Curiosity spurred by this recent question: what were the first mega-collaboration papers (hundreds/thousands of authors)? Which institution/project/experiment started them? How were they received at first by the editors? Did some journals object to them?
-
Is it perhaps a "Big List"-question?– user85520Jan 6, 2018 at 18:06
-
4It's academic history more than a list-based question.– aeismailJan 6, 2018 at 22:31
-
My guess is that the first big collaborations might have been in medicine (maybe look at NIH, CDC) and/or physics (maybe look at CERN).– aparente001Jan 11, 2018 at 13:35
1 Answer
According to this article from 2012, papers with multiple hundreds of authors began primarily as a phenomenon in physics, and the massive physics collaborations in areas like particle physics and space sciences continue to be the ones expanding the bounds of mass authorship.
Historically, the post notes:
In 1981, the highest number of authors on any paper indexed by Clarivate Analytics was 118; by 1989, the annual number regularly surpassed 500.
Another article notes, however, that despite the overall dominance of physics, the first article to pass 1000 authors was actually a 2000+ author medical study.

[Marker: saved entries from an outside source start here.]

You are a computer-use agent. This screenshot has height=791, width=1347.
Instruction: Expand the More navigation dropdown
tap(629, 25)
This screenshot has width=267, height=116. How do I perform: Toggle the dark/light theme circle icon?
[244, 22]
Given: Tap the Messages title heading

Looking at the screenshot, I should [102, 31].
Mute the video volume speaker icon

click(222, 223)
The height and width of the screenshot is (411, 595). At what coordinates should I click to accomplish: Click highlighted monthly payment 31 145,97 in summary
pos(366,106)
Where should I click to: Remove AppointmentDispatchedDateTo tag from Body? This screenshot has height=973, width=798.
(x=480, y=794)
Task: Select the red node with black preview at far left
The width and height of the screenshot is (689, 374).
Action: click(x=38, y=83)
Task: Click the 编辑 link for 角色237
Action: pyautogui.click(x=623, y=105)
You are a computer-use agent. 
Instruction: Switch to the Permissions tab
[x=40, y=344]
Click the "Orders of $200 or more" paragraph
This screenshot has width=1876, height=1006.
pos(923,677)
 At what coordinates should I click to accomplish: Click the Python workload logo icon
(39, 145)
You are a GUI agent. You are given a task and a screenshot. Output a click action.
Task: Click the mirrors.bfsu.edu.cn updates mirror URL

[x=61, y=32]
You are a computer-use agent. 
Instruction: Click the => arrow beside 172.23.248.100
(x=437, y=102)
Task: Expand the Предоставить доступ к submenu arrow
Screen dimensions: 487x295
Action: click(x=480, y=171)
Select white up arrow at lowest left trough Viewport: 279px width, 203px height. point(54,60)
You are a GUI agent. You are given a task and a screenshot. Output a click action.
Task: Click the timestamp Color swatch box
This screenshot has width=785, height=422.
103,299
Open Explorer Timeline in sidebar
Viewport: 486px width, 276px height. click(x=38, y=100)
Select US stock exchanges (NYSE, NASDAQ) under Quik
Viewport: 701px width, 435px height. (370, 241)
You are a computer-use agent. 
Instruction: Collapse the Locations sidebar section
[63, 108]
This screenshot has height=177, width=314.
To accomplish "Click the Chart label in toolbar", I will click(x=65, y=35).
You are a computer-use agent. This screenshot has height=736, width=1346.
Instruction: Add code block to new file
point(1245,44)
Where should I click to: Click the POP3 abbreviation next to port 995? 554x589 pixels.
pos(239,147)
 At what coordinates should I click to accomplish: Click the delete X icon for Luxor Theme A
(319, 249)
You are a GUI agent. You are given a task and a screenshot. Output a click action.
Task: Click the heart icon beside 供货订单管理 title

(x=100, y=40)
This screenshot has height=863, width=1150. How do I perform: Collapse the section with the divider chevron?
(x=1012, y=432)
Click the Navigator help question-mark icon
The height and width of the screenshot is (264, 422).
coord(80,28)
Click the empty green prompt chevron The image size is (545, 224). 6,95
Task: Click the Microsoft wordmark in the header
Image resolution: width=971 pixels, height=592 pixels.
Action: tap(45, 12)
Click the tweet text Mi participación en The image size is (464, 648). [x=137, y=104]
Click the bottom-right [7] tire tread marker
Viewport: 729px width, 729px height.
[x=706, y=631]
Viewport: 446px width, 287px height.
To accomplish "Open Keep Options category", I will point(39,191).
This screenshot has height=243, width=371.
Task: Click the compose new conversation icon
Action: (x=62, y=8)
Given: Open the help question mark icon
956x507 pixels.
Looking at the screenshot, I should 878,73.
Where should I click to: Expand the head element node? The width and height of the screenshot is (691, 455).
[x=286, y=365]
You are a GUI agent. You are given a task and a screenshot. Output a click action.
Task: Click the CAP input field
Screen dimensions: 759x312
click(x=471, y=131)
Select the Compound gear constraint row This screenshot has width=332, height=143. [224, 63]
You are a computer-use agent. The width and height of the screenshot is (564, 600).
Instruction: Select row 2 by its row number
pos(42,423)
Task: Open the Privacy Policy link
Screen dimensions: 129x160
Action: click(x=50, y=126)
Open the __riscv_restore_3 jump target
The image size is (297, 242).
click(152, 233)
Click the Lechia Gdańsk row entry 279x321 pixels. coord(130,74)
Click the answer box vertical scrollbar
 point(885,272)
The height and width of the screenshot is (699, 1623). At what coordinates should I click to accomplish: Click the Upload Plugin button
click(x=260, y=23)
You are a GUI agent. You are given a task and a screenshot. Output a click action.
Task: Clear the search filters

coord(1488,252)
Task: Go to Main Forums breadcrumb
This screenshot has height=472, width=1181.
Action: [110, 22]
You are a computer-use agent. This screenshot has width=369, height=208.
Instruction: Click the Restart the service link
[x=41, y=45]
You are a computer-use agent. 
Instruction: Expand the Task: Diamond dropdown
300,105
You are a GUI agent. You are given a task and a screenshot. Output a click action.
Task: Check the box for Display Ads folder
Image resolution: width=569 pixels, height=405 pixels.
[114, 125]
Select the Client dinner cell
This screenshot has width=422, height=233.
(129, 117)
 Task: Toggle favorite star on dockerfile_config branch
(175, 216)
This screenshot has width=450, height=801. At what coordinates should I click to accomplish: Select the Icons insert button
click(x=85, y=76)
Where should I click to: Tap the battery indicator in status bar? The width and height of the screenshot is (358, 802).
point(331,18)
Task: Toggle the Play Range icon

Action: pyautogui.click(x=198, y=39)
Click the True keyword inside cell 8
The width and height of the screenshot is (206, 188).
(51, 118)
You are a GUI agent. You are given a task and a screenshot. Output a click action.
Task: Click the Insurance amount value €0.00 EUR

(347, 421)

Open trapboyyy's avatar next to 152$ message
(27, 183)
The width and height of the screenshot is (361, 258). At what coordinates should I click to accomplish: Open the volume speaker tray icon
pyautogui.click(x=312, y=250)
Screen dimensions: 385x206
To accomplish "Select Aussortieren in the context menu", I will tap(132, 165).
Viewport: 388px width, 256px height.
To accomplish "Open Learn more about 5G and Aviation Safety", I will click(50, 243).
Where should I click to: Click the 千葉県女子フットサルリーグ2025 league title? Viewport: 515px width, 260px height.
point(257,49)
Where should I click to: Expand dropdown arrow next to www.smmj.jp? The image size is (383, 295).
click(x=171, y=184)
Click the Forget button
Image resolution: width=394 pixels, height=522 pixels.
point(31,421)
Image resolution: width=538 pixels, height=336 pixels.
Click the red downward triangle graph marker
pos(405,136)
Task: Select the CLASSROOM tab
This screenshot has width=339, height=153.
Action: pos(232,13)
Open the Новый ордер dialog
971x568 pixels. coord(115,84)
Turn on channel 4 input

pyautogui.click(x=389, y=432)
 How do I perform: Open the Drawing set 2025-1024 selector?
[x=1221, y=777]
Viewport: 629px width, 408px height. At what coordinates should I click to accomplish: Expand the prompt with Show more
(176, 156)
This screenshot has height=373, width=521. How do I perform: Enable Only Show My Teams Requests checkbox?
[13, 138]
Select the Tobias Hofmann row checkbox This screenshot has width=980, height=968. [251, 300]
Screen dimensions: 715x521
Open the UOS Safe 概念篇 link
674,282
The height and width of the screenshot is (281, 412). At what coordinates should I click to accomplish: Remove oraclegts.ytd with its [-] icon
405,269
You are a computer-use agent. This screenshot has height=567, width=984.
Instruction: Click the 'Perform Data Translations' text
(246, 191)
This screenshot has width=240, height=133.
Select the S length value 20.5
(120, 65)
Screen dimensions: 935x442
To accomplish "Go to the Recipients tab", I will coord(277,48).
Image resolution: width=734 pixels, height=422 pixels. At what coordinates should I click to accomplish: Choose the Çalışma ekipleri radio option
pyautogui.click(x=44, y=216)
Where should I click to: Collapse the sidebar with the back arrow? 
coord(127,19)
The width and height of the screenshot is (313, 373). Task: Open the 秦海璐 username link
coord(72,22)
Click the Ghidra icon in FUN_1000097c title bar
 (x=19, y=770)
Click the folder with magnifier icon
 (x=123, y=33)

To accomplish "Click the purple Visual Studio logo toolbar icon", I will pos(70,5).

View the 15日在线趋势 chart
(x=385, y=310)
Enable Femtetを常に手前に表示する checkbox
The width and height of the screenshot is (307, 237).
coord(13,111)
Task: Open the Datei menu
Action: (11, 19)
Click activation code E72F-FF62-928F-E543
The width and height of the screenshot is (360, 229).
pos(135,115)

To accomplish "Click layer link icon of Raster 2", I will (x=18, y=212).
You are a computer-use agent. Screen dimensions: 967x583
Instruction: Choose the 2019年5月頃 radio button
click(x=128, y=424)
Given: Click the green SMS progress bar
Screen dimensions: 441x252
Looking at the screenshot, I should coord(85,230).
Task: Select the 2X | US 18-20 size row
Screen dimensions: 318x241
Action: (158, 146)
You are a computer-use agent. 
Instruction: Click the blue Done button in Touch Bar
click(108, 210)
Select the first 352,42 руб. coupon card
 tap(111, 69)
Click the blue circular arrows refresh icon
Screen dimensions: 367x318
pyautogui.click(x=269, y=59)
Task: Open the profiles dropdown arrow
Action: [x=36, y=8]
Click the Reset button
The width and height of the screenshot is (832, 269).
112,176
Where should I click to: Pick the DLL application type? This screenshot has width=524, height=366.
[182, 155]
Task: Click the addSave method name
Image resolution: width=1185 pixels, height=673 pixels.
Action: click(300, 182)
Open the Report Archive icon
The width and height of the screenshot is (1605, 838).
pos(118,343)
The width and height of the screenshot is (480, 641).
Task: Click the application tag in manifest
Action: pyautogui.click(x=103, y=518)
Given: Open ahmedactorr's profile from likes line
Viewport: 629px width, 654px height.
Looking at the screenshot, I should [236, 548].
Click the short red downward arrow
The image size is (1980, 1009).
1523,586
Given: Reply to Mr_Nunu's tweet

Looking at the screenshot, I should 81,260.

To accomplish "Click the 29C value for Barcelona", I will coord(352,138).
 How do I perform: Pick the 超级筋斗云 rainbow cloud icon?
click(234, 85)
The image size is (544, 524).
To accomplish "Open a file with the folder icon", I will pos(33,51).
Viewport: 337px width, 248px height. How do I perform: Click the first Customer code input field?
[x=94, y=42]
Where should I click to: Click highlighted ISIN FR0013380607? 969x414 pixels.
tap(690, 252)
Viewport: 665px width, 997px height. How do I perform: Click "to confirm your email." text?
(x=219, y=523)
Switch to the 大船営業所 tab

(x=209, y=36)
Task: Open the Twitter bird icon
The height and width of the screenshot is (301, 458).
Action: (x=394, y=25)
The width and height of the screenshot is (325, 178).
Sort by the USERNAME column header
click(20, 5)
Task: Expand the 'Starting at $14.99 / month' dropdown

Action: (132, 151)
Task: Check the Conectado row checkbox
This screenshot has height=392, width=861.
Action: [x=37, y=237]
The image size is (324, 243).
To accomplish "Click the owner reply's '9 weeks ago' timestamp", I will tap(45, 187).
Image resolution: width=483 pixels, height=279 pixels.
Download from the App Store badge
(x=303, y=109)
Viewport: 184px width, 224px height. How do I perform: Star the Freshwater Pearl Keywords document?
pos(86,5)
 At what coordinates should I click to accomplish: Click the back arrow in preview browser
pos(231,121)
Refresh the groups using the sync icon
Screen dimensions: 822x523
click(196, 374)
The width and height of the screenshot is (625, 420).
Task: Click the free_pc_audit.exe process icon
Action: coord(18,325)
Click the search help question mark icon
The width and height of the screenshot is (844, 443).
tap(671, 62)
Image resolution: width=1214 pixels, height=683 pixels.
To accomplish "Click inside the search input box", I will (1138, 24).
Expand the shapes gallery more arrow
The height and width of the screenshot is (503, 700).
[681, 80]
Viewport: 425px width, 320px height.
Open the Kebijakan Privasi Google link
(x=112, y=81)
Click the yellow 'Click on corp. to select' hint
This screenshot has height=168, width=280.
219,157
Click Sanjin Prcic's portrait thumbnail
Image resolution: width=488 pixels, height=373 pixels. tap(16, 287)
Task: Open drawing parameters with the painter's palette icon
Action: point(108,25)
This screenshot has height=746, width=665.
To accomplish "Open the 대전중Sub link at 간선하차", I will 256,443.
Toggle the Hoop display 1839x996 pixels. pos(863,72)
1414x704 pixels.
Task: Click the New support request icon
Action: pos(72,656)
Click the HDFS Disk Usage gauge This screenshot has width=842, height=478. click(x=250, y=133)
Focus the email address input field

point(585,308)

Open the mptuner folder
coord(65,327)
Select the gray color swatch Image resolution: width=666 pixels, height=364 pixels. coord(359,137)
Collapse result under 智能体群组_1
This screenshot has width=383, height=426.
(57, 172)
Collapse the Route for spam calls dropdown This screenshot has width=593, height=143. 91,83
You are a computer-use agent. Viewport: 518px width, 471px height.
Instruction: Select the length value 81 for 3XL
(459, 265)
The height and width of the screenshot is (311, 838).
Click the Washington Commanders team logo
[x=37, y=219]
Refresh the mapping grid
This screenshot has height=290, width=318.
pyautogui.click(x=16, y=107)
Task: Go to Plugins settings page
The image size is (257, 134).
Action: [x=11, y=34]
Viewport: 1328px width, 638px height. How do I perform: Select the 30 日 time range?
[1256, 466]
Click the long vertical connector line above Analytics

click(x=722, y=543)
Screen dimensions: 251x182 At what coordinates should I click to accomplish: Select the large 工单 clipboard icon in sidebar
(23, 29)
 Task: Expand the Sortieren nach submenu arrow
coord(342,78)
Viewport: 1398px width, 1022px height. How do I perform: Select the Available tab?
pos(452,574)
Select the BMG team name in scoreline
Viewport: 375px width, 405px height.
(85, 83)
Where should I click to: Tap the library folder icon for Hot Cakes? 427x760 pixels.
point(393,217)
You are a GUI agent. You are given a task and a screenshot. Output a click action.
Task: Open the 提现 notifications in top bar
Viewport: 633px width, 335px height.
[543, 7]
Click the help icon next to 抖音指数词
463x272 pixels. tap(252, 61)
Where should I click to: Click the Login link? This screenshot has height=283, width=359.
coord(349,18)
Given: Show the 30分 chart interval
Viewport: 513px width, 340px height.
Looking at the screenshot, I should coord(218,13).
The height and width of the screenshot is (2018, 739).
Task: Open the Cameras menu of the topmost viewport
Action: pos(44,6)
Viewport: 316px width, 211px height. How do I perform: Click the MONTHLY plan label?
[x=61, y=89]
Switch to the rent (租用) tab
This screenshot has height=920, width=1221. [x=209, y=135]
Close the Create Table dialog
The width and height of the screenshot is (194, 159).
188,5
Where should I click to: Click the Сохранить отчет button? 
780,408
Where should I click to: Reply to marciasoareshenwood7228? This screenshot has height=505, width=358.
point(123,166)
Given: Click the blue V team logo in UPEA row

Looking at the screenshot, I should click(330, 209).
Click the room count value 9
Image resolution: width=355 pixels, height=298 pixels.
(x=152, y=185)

None of the sources that I have found talk about any particular difficulties in publishing multi-hundred author articles, which does not surprise me. Many of the issues, such as assigning responsibility, already had to be worked out for articles with "mere" dozens of authors. Moreover large-scale collaborations are typically difficult to conduct (and fund) without already having effectively satisfied many of the challenges of peer review. In short: while I don't have evidence for it, I would suspect that the early mega-collaboration papers were well received by journals eager to publish such high-profile and likely impactful research.